The move came against a backdrop of severe criticism directed at the Shin Bet for allowing a series of security lapses that contributed to the Nov. 4 assassination of Rabin after a peace rally in Tel Aviv.

The decision of the Shin Bet head – who for security reasons is identified only as “Kaf,” the first Hebrew letter of his name – was dramatic, but not unexpected.

Along with five other Shin Bet officials, he had recently received a warning letter from the state commission of inquiry investigating the assassination that any testimony he gave before the panel could be used against him.

Immediately after Rabin’s assassination, the Shin Bet head asked to resign. But at the time, Peres refused the request.

In the letter he submitted after the assassination, Kaf reportedly said he believed that the security service bore most of the weight for the failures that led to Rabin’s murder, adding that his resignation was therefore called for.

But Peres refused the request, saying that the security service still had a great many challenges before it, not the least of which was the ongoing battle against Islamic terror.

Peres also stressed the security service’s role in insuring that the political process move forward in the wake of the assassination.

The Shin Bet head raised the issue two more times before presenting another request Sunday to Peres to be released from his duties, according to Israel Radio.

Peres rejected the latest request, asking him to reconsider.

But on Monday, the Shin Bet head said his decision was final, and the prime minister accepted it.

Israel Radio quoted excerpts from the Shin Bet head’s letter of resignation, in which he said he felt that he was leaving the service at a time when the agency was “ready to take on all tasks it is assigned.”

In accepting the resignation, Peres praised the work the security service head had done since taking on the post last March.

“It is with much regret and a heavy heart that I received your letter” of resignation, the prime minister wrote.

Although Kaf’s decision to resign was directly connected to Rabin’s assassination, some commentators noted how it came at a time of recent successes in Israel’s battle against Islamic terror.

Israel has refused to comment on whether it was responsible for the death last Friday of Hamas terrorist Yehiya Ayash in the Gaza Strip – but the general assessment has been that Israeli security operatives had been involved.

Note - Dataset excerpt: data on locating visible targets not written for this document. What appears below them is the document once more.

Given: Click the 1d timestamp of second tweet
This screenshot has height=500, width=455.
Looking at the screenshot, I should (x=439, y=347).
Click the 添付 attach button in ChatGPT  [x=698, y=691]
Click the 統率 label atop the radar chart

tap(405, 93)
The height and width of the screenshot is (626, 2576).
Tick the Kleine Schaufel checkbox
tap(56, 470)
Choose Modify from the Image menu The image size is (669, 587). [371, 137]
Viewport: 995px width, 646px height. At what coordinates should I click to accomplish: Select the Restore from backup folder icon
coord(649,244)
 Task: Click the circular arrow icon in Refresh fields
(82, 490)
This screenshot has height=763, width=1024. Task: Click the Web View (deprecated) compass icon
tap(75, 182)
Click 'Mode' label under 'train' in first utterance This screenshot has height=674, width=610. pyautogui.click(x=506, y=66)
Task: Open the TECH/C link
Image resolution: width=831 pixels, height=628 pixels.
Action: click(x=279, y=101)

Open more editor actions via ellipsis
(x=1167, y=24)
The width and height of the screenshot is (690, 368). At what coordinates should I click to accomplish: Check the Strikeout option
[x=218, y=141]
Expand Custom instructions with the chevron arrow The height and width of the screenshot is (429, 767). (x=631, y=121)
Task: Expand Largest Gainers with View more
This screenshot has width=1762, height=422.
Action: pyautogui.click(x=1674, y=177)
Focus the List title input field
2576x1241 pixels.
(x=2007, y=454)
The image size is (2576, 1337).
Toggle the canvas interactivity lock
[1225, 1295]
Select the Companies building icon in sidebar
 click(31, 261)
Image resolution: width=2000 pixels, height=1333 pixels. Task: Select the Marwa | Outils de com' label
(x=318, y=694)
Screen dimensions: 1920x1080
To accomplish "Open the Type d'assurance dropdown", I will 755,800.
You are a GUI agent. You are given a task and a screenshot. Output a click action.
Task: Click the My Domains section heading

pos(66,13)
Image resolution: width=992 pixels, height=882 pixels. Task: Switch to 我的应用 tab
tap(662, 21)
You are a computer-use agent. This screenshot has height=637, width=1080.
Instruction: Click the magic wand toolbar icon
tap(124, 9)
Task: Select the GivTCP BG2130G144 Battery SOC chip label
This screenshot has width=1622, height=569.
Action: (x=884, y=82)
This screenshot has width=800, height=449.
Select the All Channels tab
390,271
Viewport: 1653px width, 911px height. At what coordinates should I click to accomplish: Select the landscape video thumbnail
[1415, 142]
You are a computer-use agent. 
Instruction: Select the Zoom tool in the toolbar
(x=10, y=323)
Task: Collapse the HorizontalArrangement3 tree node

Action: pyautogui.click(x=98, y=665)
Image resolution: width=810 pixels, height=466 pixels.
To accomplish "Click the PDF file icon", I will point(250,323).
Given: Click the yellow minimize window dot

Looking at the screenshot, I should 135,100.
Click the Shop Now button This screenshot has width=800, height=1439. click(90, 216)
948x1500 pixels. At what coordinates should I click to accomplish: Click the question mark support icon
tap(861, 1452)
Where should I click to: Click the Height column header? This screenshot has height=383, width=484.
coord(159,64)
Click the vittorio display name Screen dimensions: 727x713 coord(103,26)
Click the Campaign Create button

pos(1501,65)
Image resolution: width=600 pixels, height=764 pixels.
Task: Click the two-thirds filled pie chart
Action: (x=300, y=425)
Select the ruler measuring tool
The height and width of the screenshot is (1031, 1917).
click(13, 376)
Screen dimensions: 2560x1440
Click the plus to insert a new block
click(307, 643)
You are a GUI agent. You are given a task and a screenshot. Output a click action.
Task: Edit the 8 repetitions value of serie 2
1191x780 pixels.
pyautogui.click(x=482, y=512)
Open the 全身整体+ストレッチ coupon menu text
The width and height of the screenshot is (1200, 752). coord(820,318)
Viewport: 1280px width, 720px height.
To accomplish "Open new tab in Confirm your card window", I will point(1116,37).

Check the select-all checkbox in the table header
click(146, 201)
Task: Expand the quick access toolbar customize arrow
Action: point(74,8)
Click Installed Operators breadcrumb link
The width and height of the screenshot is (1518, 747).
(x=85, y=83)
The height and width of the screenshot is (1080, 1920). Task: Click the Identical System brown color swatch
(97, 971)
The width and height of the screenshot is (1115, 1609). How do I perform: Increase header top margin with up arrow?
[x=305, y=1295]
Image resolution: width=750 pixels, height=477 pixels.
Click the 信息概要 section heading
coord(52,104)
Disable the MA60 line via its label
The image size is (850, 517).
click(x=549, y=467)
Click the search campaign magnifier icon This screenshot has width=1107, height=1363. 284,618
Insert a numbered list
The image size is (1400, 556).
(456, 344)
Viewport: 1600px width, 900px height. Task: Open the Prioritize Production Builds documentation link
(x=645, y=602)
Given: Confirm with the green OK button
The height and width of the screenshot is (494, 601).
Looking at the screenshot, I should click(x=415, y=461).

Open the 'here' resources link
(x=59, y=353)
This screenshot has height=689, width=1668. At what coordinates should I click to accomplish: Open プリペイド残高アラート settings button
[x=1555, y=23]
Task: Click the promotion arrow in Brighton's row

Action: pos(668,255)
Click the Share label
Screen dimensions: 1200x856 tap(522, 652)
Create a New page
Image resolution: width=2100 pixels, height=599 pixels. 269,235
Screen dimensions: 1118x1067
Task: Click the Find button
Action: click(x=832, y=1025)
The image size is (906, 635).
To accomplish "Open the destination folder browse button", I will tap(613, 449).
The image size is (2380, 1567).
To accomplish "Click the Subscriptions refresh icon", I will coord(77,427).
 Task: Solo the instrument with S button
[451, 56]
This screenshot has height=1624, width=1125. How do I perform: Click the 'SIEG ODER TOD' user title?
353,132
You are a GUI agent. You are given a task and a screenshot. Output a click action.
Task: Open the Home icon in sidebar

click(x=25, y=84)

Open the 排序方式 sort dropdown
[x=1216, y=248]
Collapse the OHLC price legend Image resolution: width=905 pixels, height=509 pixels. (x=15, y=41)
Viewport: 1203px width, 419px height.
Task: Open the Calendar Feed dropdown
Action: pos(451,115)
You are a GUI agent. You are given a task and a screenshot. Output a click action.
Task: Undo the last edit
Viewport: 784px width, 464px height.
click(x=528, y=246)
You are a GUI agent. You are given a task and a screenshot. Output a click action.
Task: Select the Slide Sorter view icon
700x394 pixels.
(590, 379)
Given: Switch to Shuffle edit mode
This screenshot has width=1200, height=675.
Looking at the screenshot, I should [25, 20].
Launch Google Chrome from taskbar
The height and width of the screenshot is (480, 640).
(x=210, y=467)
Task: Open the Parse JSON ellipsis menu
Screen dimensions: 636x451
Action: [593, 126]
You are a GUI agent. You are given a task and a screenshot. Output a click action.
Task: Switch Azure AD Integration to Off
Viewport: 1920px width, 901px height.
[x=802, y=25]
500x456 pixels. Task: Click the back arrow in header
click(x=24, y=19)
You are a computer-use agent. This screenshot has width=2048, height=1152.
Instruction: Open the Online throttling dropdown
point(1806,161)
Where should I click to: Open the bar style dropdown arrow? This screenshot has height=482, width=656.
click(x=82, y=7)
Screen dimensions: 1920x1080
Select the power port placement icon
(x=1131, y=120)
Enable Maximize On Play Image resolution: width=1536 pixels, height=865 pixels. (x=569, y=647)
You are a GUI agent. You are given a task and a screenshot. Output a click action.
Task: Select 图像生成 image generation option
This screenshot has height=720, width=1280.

It was also reported this week that the security service had arrested the Islamic Jihad terrorist who planned the January 1995 suicide bombing at the Beit Lid intersection near Netanya in which 21 people, most of them soldiers, were killed while waiting for buses.

Knesset members from across the political spectrum expressed regret over the resignation. But they said it was the right thing to do in light of the circumstances surrounding Rabin’s assassination.

“I must say in his praise, that with great courage, he took responsibility for all that happened,” Absorption Minister Yair Tsaban told Israel Radio.

Internal Security Minister Moshe Shahal said the security service was losing a talented and sensitive leader.

He called for the immediate appointment of a replacement and added the hope that the current head would remain in his post until one is found.

Israel Television reported that Peres would begin seeking a replacement immediately.

In the wake of Rabin’s assassination, and the security lapses that make it possible, a debate has already been raging over whether the next Shin Bet head should come from the within the ranks of the service.

One of the names recently floated was Ami Ayalon, who retired as commander of the navy last week.

Ayalon had previously turned down an offer to become the security service head.

Israel Television reported that there was the possibility of bringing back Kaf’s predecessor, Ya’acov Perry, who served in the post for seven years.

Kaf, 45, was born in Jerusalem to an established legal family. He is a fifth generation Israeli and a father of three.

He joined the security service in 1970.

He wrote a paper on the threat of Jewish extremism, and during his career uncovered the right-wing Jewish underground.

Ironically, the self-confessed assassin of Rabin, Yigal Amir, was a Jewish extremist of the sort that Kaf wrote about during his career with the Shin Bet.